The atmosphere of Jaffna is somewhere between a bustling town and a quaint village. Old men and young women lurch around streets on bicycles narrowly avoided by scooters and motorbikes. It feels strange to be walking in a city that not so long ago was embroiled in a barbaric civil war. To briefly summarise (acknowledging I’m no expert and will no doubt miss the intricacies of such a complicated conflict): the 26-year conflict in Sri Lanka was a dispute between the Tamils, a predominantly Hindu minority ethnic group, and the predominantly Buddhist Sinhalese, the majority ethnic group in Sri Lanka. In 1983, a militant group known as the Liberation Tigers of Tamil Eelam (the LTTE or Tamil Tigers) started a conflict with the Sri Lankan government. The LTTE believed the government discriminated against the Tamil people and their goal was to create an independent Tamil state called Tamil Eelam in the heavily Tamil-populated areas of the north and east of Sri Lanka. Over the next three decades, the LTTE would be listed as a terrorist group in 32 countries including the United States due to their ruthless tactics, including suicide bombings, while Sri Lankan governments and military would be accused of war crimes and human rights abuses. The UN estimates at least 40,000 civilians died in the closing stages of the conflict and the Rajapaksa government and military have been accused of involvement in the massacres of thousands of innocent Tamil civilians and members of the LTTE during the culmination of the war in 2009.

Despite the war finishing in 2009, Tamil people continue to leave Sri Lanka and make the dangerous journey to Australia by boat.

“In 2012, more than 6,500 Sri Lankan boat people arrived in Australia — an increase of thirty times over previous years,” says this article published by the Conversation.

That increase in arrivals played a large part in Australia’s reintroduction of an offshore detention centre system. In Australia, you could be forgiven for thinking Sri Lanka was a safe country. In 2013, Tony Abbott’s Coalition government donated two navy ships to Sri Lanka as part of an agreement which aimed to combat people smuggling and ‘stop the boats’. Then in 2014, then Prime Minister, Tony Abbott, praised Sri Lanka as a “society at peace”. In July 2015, I visited Sri Lanka to find out why people were continuing to leave a country that our government was telling us was safe.
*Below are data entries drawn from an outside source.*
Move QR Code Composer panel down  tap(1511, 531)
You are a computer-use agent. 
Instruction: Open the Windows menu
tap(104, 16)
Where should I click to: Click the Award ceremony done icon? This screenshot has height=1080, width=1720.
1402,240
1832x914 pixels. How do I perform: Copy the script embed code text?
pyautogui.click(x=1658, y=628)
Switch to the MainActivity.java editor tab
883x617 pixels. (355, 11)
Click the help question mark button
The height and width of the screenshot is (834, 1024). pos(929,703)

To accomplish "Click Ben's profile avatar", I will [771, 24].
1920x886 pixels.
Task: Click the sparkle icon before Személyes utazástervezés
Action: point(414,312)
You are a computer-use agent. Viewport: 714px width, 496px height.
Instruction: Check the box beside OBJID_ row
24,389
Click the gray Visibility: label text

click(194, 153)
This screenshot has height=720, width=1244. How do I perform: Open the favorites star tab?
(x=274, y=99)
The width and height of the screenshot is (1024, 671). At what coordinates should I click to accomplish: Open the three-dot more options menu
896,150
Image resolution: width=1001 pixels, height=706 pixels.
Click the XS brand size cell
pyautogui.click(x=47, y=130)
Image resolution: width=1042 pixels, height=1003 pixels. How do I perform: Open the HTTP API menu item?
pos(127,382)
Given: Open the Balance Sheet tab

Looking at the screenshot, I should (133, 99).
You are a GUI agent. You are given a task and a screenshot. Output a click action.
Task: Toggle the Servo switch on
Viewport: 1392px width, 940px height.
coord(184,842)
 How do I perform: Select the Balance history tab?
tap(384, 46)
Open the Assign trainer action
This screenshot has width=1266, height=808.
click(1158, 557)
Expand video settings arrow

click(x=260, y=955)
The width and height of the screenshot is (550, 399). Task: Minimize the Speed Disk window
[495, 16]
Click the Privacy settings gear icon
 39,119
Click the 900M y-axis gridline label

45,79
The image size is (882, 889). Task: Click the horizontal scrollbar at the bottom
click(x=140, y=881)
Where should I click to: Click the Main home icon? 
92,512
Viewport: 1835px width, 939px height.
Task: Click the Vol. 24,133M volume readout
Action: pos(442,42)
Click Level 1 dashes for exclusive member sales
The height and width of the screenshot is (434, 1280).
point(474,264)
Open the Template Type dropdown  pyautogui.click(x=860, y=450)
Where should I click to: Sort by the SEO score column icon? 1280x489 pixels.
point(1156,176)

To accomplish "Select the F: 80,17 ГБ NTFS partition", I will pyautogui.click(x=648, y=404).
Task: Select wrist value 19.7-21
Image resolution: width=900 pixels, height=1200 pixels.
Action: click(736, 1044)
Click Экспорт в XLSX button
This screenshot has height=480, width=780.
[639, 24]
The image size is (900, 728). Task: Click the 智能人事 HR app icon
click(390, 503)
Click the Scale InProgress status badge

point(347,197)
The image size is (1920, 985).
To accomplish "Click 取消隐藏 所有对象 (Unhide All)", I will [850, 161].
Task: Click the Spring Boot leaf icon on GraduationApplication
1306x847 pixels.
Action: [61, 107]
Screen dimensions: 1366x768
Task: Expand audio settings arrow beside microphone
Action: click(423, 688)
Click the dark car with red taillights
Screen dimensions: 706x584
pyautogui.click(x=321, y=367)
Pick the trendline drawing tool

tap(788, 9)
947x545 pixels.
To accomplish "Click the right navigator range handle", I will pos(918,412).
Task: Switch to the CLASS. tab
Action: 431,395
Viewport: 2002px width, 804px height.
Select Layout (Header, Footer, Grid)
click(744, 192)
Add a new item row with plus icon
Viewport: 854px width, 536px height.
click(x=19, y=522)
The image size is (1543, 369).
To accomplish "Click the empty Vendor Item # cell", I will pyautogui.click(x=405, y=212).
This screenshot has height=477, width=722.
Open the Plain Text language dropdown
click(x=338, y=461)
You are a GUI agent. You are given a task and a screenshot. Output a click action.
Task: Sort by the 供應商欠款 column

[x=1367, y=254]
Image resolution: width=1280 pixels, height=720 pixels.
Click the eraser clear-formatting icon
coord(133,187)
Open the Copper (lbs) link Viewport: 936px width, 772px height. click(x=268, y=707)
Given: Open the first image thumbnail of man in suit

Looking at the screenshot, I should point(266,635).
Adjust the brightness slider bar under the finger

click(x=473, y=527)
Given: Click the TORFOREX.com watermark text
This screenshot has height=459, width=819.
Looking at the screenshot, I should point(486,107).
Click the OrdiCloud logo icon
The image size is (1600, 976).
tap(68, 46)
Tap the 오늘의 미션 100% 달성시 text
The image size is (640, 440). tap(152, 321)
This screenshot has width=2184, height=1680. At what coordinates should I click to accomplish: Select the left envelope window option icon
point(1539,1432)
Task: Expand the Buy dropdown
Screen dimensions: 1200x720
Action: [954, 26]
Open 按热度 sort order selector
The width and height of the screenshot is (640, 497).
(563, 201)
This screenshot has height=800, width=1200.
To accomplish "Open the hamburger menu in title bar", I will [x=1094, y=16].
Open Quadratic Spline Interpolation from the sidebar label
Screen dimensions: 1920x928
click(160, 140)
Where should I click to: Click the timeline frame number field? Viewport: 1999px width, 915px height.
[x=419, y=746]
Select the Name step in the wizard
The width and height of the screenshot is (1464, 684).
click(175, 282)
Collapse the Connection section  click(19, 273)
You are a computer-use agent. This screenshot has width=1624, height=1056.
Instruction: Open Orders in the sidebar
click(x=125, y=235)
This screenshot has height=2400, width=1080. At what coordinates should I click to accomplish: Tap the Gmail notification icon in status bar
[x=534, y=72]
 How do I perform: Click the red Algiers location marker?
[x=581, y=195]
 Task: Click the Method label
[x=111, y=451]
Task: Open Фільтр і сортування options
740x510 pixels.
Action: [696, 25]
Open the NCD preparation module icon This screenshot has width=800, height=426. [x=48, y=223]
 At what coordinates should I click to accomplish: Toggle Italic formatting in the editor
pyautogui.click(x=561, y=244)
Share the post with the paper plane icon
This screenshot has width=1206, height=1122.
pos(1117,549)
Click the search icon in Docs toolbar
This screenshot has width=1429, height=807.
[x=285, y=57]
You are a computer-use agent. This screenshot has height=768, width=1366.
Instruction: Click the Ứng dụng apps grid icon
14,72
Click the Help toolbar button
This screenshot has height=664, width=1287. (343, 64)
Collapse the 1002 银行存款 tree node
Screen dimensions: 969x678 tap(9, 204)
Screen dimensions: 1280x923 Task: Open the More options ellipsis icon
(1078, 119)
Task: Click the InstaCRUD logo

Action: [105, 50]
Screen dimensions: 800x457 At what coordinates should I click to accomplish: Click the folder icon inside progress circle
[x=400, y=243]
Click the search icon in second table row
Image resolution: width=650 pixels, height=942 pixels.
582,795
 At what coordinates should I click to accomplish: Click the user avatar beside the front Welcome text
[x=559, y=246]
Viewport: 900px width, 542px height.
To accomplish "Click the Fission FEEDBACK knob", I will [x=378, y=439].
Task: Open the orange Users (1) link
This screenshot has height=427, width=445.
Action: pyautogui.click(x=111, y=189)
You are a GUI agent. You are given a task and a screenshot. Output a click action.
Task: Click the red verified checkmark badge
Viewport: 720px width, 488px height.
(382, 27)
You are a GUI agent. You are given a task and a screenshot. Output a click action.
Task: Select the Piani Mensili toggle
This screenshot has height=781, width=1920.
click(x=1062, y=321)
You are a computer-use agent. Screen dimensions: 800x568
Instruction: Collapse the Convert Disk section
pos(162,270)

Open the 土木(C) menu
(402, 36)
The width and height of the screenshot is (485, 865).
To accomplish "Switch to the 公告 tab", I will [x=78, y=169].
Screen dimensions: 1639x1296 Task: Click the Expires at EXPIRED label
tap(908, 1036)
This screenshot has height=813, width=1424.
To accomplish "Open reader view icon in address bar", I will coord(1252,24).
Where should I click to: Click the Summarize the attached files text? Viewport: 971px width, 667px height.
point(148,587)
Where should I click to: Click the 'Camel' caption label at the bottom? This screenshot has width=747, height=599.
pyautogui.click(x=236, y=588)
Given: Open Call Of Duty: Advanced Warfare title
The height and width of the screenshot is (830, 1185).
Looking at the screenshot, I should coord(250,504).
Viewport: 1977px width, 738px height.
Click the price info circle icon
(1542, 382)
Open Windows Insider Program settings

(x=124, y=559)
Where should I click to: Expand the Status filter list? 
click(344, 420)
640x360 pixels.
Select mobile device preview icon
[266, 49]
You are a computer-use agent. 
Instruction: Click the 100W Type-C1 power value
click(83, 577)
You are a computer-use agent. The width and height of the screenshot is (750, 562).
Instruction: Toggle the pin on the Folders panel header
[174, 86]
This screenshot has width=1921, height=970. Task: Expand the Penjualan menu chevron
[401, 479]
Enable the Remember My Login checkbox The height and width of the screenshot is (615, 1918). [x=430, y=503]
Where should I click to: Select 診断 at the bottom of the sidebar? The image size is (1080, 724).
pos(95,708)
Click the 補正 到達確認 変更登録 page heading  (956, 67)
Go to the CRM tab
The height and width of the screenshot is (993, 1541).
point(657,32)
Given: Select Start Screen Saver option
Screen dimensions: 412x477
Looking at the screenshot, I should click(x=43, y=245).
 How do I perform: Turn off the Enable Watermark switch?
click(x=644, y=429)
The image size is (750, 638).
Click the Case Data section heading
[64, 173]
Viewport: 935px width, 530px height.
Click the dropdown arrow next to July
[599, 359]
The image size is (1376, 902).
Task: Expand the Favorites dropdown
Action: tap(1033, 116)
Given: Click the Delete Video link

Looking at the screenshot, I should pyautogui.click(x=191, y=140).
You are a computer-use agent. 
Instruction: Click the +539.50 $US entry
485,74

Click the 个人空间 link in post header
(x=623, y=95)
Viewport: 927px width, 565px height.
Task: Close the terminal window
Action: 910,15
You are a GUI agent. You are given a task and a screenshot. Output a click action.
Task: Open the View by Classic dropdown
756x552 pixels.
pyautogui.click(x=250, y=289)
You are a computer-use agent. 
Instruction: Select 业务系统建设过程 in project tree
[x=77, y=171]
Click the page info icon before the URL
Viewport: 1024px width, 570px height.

Before I arrive in Sri Lanka, I am advised to be cautious by Sri Lankan-Australian friends of mine. Civil war tensions still run high and many disputes have not been resolved. However, I find a number of people willing to talk to me about the war and the progress of the country since 2009.

“What do you think of Jaffna?” my friend, Chanka, asks me with a certain amount of pride and a smile that suggests he already knows what my answer will be.

“Superb, no?” Chanka answers for me.

I admit that I was expecting more post-civil war depression.

“Eye-view infrastructure,” Chanka’s grandfather, Nava, calls it. He is a white-haired, white-moustached man of seventy years, bent over in his chair and hard of hearing. He speaks well-pronounced, dignified English. “The Sinhala government provided immediate infrastructure to hide the war and nothing else. They don’t care about us. I won’t talk about politics, but that’s the truth.”

Chanka was born in Jaffna in 1988, he is the same age as me, and until 2009 he had only ever known civil war.

“We used to hide in our bunker every few days and wait for the bombing to stop,” Chanka says. “One time a shell landed right next to me but didn’t explode.”

Between homes and shop buildings on Jaffna’s main roads there are destroyed houses not yet repaired: vacant skulls that stare onto the street.

“We moved out of central Jaffna when the bombing got too bad. When we moved back to our house the roof was destroyed and the house was buried in rubble,” Chanka says.

Despite stating an unwillingness to talk politics, Nava is happy to tell his story.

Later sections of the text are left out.